Впрочем, сочувственной цитатой и злой карикатурой отнюдь не исчерпываются пересечения поэзии Слуцкого и прозы Довлатова. Удивительное эхо одного из самых странных, насмешливых и в то же время лиричных стихотворений Слуцкого звучит в одном из самых лирических и одновременно смешных текстов Довлатова. Я имею в виду стихотворение Слуцкого «Ключ» и главу одиннадцатую из повести Довлатова «Наши».
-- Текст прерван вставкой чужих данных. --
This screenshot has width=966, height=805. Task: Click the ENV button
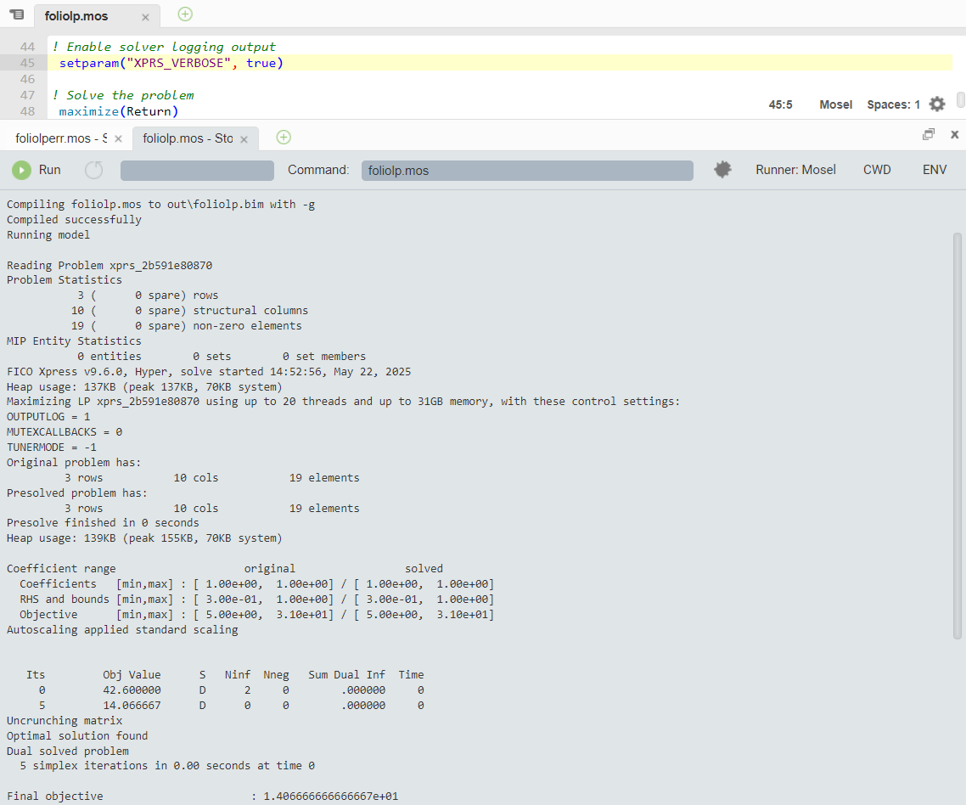coord(934,170)
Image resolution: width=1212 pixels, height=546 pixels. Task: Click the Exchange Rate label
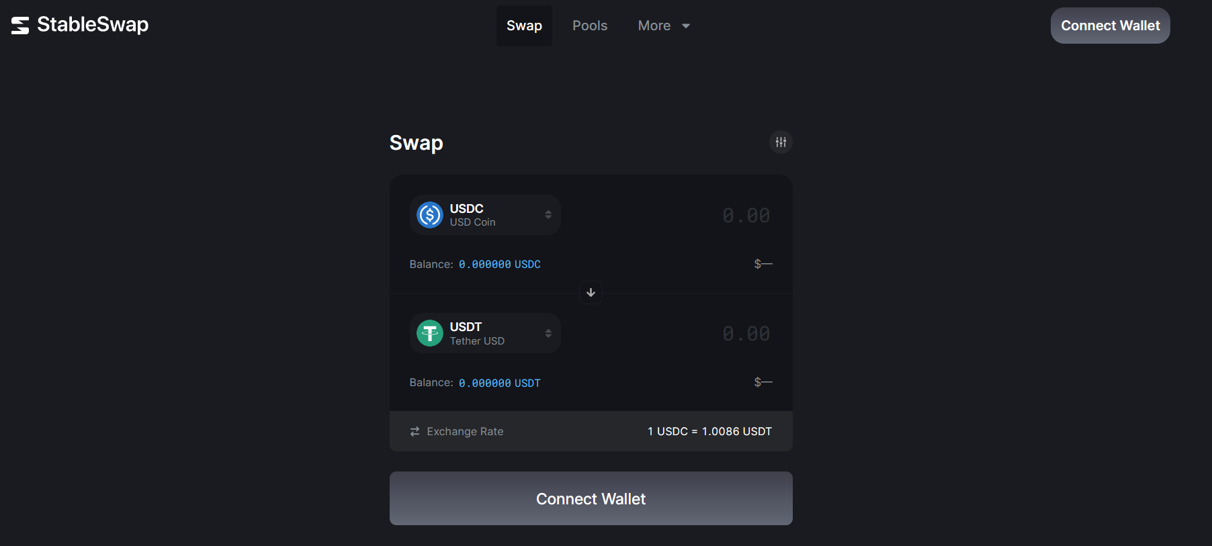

Это стихотворение — об одиночестве поэта. У друзей уже и жены, и дети, и любовницы, а у главного героя — ничего, только ключ от комнаты с отдельным входом. Все это стихотворение — как бы мольба о преодолении одиночества, о любви, прекрасной и неизменной, верной. Разумеется, мольба скрыта за хемингуэевской бравадой, мефистофельской ироничностью и всяким прочим. Именно это стихотворение незаметно процитировал Довлатов в своем эксцентрическом, странном рассказе о любви и женитьбе. «Наш мир абсурден, — говорю я своей жене, — и враги человека — домашние его» («Мои знакомые не любили жен…»). «Моя жена сердится, хотя я произношу это в шутку. В ответ я слышу: «Твои враги — дешевый портвейн и крашеные блондинки». — «Значит, — говорю, — я истинный христианин. Ибо Христос учил нас любить врагов своих» («Им нравились девушки с молодыми руками, с глазами, в которые, раз погружен — падаешь, падаешь, будто камень…»). После короткой интродукции начинается собственно рассказ о любви и о женитьбе — цитатой из стихотворения Слуцкого: «У меня была комната с отдельным входом». И далее у Слуцкого: «Я был холост и жил один, всякий раз, как мне было охота, я туда знакомых водил»; у Довлатова: «Окна выходили на помойку. Чуть ли не каждый вечер у меня собирались друзья». Прозаический текст Довлатова написан на тему, предложенную стихотворением Слуцкого. Вот — неприкаянный поэт. Вот — его «комната с отдельным входом». Вот — его одиночество. Но у Слуцкого поэт так и остается одиноким и неприкаянным («Я был брезглив — вы, конечно, помните? Но глупых вопросов не задавал…»), а у Довлатова одиночество взламывается — фантастическим, нелепым образом, но взламывается. В последних будничных, ироничных строчках рассказа Довлатова идет такое возражение на строчку Слуцкого «…им нравились девушки с молодыми руками…»:
«— Как ты растолстел! Тебе нужно бегать по утрам.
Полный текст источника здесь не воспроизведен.